XHZCM-FM
- Cozumel, Quintana Roo; Mexico;
- Frequency: 103.9 MHz
- Branding: La Voz del Caribe

Ownership
- Owner: Patronato Pro-Televisión de Cozumel, A.C.
- Sister stations: XHCOZ-TV

History
- First air date: August 1, 2012 (permit)
- Former frequencies: 107.7 MHz (2012–2024)
- Call sign meaning: Anagram of Cozumel

Technical information
- Licensing authority: CRT
- Class: AA
- ERP: 6 kW
- HAAT: 24.44 meters
- Transmitter coordinates: 20°30′42.8″N 86°56′43.97″W﻿ / ﻿20.511889°N 86.9455472°W

Links
- Website: lavozdelcaribe.mx

= XHZCM-FM =

Radio station in Cozumel, Quintana Roo

XHZCM-FM (103.9 MHz) is a social radio station in Cozumel, Quintana Roo, Mexico, known as La Voz del Caribe.

==History==
The permit for 107.7 FM was issued on August 1, 2012, for Cozumel's second FM radio station, behind XHRB-FM. The station is co-owned with local TV station XHCOZ-TDT.

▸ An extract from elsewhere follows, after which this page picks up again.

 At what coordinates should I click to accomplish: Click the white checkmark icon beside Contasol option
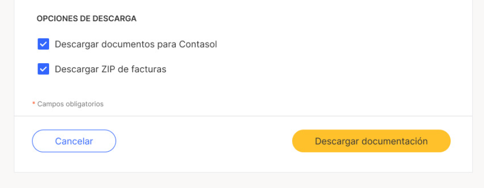[x=43, y=44]
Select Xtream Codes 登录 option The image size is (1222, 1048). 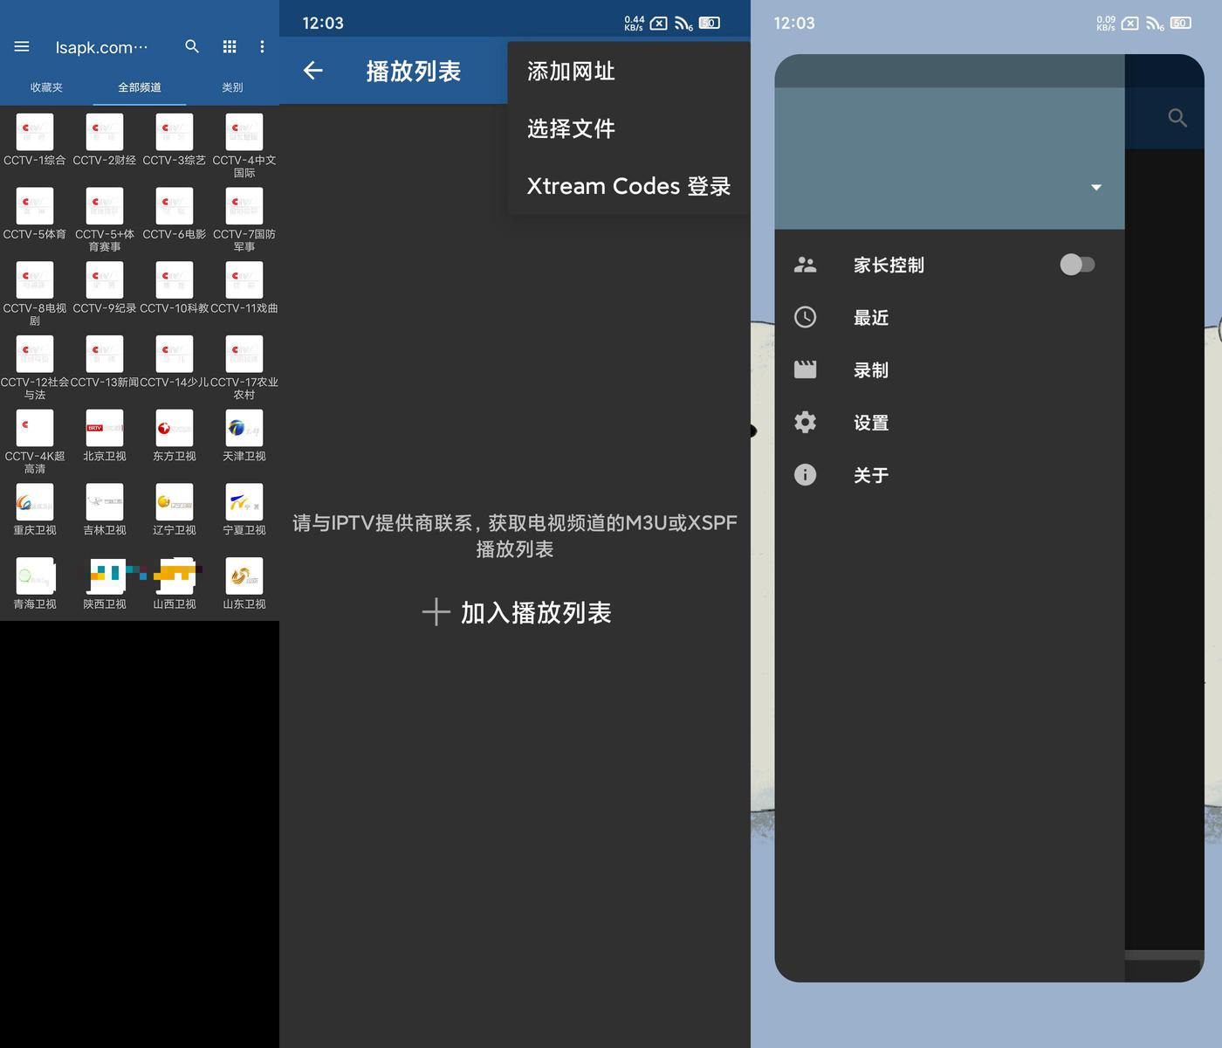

On November 30, 2024, XHZCM-FM moved from 107.7 MHz to 103.9 MHz. The Federal Telecommunications Institute (IFT) had ordered this change upon renewing XHZCM's concession on December 6, 2023, to clear the 106–108 MHz band for future community and indigenous stations.